Stated exercise
Can you retype every one of the lines below, keeping each character unchanged?

# Start of Entries provided

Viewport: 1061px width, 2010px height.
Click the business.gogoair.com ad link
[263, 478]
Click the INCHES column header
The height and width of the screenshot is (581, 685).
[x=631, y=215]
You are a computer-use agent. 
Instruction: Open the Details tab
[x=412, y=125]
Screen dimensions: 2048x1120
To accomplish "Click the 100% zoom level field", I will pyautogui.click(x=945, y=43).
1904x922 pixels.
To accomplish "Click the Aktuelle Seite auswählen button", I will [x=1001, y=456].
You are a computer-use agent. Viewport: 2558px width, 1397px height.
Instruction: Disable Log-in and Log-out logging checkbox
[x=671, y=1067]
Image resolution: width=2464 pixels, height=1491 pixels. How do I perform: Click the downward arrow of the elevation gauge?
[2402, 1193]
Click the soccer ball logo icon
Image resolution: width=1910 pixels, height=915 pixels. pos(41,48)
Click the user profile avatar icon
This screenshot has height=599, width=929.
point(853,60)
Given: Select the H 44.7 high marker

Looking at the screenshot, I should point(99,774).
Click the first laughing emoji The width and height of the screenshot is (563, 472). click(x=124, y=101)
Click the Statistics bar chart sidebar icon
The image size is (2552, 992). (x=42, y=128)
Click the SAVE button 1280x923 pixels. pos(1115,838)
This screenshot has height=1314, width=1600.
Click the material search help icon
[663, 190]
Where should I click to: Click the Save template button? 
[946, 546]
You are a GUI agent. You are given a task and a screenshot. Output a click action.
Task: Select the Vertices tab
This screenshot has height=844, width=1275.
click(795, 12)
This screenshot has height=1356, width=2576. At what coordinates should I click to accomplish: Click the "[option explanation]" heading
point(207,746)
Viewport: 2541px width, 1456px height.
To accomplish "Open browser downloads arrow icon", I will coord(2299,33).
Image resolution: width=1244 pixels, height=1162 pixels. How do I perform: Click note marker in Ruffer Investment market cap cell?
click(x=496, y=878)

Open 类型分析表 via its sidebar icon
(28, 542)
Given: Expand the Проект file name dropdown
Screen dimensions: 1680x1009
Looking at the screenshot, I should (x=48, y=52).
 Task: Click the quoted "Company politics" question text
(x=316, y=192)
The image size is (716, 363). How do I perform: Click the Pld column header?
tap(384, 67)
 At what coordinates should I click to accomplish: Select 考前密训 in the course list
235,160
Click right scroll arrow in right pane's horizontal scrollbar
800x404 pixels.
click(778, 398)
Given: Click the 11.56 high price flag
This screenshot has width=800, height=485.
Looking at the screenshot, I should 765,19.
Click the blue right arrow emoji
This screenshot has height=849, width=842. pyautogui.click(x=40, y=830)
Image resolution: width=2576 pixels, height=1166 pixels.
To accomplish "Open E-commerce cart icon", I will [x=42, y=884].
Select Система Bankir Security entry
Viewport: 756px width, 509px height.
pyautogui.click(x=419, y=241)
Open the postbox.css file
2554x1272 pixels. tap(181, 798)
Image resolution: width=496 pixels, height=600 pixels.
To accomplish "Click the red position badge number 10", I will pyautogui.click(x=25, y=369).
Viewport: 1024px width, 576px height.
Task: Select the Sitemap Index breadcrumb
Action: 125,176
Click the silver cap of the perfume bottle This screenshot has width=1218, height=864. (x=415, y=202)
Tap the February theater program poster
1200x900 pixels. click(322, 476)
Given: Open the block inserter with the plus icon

# End of Entries provided

Output for this task
Viewport: 1061px width, 2010px height.
Click the business.gogoair.com ad link
[263, 478]
Click the INCHES column header
The height and width of the screenshot is (581, 685).
[x=631, y=215]
You are a computer-use agent. 
Instruction: Open the Details tab
[x=412, y=125]
Screen dimensions: 2048x1120
To accomplish "Click the 100% zoom level field", I will pyautogui.click(x=945, y=43).
1904x922 pixels.
To accomplish "Click the Aktuelle Seite auswählen button", I will [x=1001, y=456].
You are a computer-use agent. Viewport: 2558px width, 1397px height.
Instruction: Disable Log-in and Log-out logging checkbox
[x=671, y=1067]
Image resolution: width=2464 pixels, height=1491 pixels. How do I perform: Click the downward arrow of the elevation gauge?
[2402, 1193]
Click the soccer ball logo icon
Image resolution: width=1910 pixels, height=915 pixels. pos(41,48)
Click the user profile avatar icon
This screenshot has height=599, width=929.
point(853,60)
Given: Select the H 44.7 high marker

Looking at the screenshot, I should point(99,774).
Click the first laughing emoji The width and height of the screenshot is (563, 472). click(x=124, y=101)
Click the Statistics bar chart sidebar icon
The image size is (2552, 992). (x=42, y=128)
Click the SAVE button 1280x923 pixels. pos(1115,838)
This screenshot has height=1314, width=1600.
Click the material search help icon
[663, 190]
Where should I click to: Click the Save template button? 
[946, 546]
You are a GUI agent. You are given a task and a screenshot. Output a click action.
Task: Select the Vertices tab
This screenshot has height=844, width=1275.
click(795, 12)
This screenshot has height=1356, width=2576. At what coordinates should I click to accomplish: Click the "[option explanation]" heading
point(207,746)
Viewport: 2541px width, 1456px height.
To accomplish "Open browser downloads arrow icon", I will coord(2299,33).
Image resolution: width=1244 pixels, height=1162 pixels. How do I perform: Click note marker in Ruffer Investment market cap cell?
click(x=496, y=878)

Open 类型分析表 via its sidebar icon
(28, 542)
Given: Expand the Проект file name dropdown
Screen dimensions: 1680x1009
Looking at the screenshot, I should (x=48, y=52).
 Task: Click the quoted "Company politics" question text
(x=316, y=192)
The image size is (716, 363). How do I perform: Click the Pld column header?
tap(384, 67)
 At what coordinates should I click to accomplish: Select 考前密训 in the course list
235,160
Click right scroll arrow in right pane's horizontal scrollbar
800x404 pixels.
click(778, 398)
Given: Click the 11.56 high price flag
This screenshot has width=800, height=485.
Looking at the screenshot, I should 765,19.
Click the blue right arrow emoji
This screenshot has height=849, width=842. pyautogui.click(x=40, y=830)
Image resolution: width=2576 pixels, height=1166 pixels.
To accomplish "Open E-commerce cart icon", I will [x=42, y=884].
Select Система Bankir Security entry
Viewport: 756px width, 509px height.
pyautogui.click(x=419, y=241)
Open the postbox.css file
2554x1272 pixels. tap(181, 798)
Image resolution: width=496 pixels, height=600 pixels.
To accomplish "Click the red position badge number 10", I will pyautogui.click(x=25, y=369).
Viewport: 1024px width, 576px height.
Task: Select the Sitemap Index breadcrumb
Action: 125,176
Click the silver cap of the perfume bottle This screenshot has width=1218, height=864. (x=415, y=202)
Tap the February theater program poster
1200x900 pixels. click(322, 476)
Given: Open the block inserter with the plus icon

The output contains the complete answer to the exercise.